Back when CDs were a thing, that was always the worst part about having a dewd come over to your house for the first time:  the scathing review of your CD collection.  That’s where the dewd sits in front of your CD tower, scans all of the titles from top to bottom, and makes fun of you for anything in there that they find unacceptable – and by “unacceptable”, I mean anything that is even remotely feminine.  Even if you did a preemptive scan and removed anything he might find to make fun of, there’s always something in there that he’ll zero in on and take you to task over.  “What is this?  A Hole record?  Hole sucks!”

Yeah, that’s true.  Girl bands are terrible.  Luckily there have been so many really great dewd bands out there, you know, like Limp Bizkit and Creed, and Godsmack and Staind, to make up for how terrible girl bands are.

What galls me the most when I look back on all the times these situations that happened to me, is not just that these dewdz thought it was their business to inform me of what my own opinions should be about music, but that I never felt I had the agency to say to them, “I don’t give a shit what you think.  You can either start being nice to me, or you can leave.”  But there was no way I was going to do that.

I didn’t want to hurt their feelings.

For insulting me.

I didn’t want to hurt their feelings for insulting me. 

Women are shown from a very young age that it’s our lot in life to be accommodating and agreeable.  To go along.  To not make a scene.  That is someone is being a total jerk to you, you should just stand there and take it rather than risk hurting their feelings by pointing out what a jerk they are.  After all, maybe you’re being over-sensitive, you woman-person?  Boooooooooooooo.

Now, I don’t have children (and I never will because I don’t have the temperament for it, and believe me, that’s doing a kid a favor), but if there is one thing I wish my friends with kids will someday do, it’s to teach their daughters that it doesn’t fucking matter what dewdz think.  Like, it could not matter LESS.
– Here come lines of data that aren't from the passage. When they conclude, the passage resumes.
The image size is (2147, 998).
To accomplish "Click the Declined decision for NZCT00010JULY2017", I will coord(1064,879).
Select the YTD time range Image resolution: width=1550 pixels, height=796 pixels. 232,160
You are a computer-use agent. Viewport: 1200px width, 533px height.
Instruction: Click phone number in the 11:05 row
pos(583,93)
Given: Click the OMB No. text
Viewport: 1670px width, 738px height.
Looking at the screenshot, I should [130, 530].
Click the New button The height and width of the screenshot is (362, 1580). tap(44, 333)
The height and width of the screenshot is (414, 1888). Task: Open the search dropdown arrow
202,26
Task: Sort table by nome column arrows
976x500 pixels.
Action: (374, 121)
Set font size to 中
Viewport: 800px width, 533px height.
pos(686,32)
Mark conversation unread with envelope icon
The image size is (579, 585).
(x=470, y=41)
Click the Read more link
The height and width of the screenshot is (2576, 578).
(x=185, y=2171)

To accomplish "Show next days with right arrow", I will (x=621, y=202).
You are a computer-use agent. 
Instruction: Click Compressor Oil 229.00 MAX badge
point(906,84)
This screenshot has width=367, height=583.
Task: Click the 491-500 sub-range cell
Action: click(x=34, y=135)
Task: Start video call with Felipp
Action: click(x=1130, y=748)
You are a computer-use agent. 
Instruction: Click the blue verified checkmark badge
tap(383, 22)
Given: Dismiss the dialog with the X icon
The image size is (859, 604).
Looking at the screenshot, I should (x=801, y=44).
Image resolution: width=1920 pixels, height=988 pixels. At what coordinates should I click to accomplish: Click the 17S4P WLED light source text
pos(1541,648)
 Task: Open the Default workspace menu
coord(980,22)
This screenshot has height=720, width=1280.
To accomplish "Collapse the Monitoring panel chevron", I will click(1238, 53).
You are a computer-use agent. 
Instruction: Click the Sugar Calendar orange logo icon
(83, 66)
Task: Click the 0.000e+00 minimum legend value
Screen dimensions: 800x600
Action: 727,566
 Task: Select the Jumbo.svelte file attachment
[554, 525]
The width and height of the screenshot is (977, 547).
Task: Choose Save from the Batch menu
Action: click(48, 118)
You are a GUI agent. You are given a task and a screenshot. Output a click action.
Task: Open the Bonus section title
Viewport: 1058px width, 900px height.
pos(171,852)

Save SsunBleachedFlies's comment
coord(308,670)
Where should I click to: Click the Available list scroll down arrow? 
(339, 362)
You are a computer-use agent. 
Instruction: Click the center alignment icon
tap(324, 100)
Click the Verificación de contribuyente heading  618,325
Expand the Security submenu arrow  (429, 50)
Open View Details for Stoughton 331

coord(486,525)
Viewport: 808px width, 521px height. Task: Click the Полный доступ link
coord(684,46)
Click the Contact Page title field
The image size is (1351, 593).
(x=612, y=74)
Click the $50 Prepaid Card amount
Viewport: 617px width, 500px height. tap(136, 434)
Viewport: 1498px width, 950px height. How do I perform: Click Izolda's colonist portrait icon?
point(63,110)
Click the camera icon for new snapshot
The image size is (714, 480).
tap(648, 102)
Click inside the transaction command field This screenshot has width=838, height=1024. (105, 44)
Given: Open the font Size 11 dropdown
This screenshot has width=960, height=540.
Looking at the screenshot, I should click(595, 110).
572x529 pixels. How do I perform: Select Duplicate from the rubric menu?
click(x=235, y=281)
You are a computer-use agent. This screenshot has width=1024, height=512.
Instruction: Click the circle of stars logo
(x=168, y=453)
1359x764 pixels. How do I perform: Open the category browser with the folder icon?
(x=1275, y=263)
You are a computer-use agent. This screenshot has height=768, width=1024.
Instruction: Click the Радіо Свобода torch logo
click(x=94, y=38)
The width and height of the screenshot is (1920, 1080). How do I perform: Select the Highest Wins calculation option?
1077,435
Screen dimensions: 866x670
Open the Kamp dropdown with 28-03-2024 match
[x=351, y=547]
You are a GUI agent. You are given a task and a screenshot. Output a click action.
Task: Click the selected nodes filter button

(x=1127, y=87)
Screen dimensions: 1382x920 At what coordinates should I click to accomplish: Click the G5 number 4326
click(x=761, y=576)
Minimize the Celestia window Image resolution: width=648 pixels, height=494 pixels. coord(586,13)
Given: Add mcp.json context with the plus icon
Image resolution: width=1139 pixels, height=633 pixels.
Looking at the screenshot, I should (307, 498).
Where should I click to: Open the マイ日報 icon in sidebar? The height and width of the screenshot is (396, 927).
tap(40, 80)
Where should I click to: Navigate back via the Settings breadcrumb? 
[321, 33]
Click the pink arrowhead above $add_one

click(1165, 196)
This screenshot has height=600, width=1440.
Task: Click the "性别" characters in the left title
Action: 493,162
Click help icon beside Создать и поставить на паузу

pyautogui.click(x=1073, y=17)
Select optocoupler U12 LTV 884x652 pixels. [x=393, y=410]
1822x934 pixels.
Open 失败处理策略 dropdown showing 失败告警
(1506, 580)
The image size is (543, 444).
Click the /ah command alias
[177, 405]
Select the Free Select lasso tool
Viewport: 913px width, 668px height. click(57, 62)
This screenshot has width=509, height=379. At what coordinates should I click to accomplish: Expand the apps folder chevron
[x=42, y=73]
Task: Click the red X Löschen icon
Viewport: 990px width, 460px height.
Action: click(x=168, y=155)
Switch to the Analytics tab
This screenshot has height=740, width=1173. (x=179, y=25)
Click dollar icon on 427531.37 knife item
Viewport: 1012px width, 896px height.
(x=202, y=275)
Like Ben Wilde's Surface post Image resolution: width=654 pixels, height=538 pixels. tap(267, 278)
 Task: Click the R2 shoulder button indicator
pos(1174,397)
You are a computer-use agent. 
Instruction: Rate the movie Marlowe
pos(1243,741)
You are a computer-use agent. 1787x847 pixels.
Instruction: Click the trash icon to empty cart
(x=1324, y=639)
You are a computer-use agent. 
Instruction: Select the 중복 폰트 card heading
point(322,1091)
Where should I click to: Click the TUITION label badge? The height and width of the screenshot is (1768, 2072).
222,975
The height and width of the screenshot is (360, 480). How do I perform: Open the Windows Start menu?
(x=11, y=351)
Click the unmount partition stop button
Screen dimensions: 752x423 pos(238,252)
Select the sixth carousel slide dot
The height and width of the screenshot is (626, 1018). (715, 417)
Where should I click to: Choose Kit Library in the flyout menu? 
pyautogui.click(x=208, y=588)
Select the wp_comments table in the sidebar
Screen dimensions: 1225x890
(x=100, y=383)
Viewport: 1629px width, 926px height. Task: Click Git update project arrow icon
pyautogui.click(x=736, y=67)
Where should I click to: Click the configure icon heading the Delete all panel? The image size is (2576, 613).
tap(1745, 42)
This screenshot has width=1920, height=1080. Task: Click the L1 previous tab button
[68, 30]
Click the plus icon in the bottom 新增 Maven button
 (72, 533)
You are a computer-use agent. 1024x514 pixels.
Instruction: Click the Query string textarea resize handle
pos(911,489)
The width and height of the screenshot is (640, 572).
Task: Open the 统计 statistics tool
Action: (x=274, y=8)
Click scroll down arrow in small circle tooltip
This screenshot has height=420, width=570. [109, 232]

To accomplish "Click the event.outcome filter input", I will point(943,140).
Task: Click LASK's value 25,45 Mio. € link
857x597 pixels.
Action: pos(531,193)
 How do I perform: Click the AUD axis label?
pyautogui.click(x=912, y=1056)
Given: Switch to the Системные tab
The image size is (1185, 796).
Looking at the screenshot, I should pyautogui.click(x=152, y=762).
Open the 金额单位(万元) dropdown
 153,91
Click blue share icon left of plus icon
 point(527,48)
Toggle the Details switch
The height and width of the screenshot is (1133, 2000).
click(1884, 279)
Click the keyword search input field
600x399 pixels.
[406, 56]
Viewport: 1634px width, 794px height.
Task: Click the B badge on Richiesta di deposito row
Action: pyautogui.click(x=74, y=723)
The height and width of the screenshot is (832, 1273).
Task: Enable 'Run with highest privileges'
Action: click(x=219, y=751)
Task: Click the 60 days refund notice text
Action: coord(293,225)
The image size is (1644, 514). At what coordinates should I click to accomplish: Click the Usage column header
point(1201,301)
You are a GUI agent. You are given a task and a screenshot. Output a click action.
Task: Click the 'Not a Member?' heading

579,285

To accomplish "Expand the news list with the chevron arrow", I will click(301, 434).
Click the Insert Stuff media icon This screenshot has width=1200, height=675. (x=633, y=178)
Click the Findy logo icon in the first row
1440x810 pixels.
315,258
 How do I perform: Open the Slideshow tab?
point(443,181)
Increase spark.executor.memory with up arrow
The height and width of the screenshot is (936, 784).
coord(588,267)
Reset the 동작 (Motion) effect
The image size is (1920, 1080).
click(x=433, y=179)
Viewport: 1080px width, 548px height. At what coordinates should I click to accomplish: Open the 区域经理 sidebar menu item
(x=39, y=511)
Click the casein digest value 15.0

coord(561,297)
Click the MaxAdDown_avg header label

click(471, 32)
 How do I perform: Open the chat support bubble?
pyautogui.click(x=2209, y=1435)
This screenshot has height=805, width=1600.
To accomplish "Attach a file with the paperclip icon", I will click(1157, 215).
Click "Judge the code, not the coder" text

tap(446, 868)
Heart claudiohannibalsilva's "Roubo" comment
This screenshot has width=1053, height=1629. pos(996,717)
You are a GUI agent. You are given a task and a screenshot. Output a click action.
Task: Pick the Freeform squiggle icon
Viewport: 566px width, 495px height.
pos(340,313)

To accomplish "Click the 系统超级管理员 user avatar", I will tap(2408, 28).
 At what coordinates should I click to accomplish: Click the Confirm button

Go ahead – like Sarah MacLachlan.  Like The Notebook.  Like stuffed animals that are cartoon cats dressed as mermaids.  Like “traditionally” girly things with reckless abandon.  If you want to drink pink wine with ice in it, wear a Twilight t-shirt, listen to Destiny’s Child, and watch a Julia Roberts marathon, then do it.  If a dewd has a problem with it, tell him you don’t fucking care what he thinks, and that he can either be nice to you or he can fucking leave.

Under no circumstances should you apologize for liking the things you like.

Because I can assure you he is not even remotely apologetic about all the dewd things he likes, like drinking cheap shit beer and building a fart collage on the couch cushions, wearing a stained Stone Cold Steve Austin t-shirt and crusty-crotched basketball shorts in public and pretending it’s not their dirty pajamas, listening to the aforementioned Pantera, and watching a stupid Fast and Furious Part 12 movie for the tenth time with his asshole friends who spend more money on their personal sword collections than they do on paying their grandma the rent they’ve owed her for the past ten years*.

And if you’re a woman who just happens to like Pantera, that’s cool, too.  Like what you like, and never apologize.

 

*This is a hypothetical dewd.  It’s certainly not about twenty dewds I used to know.**

**Yes, it is.  It is not actually hypothetical.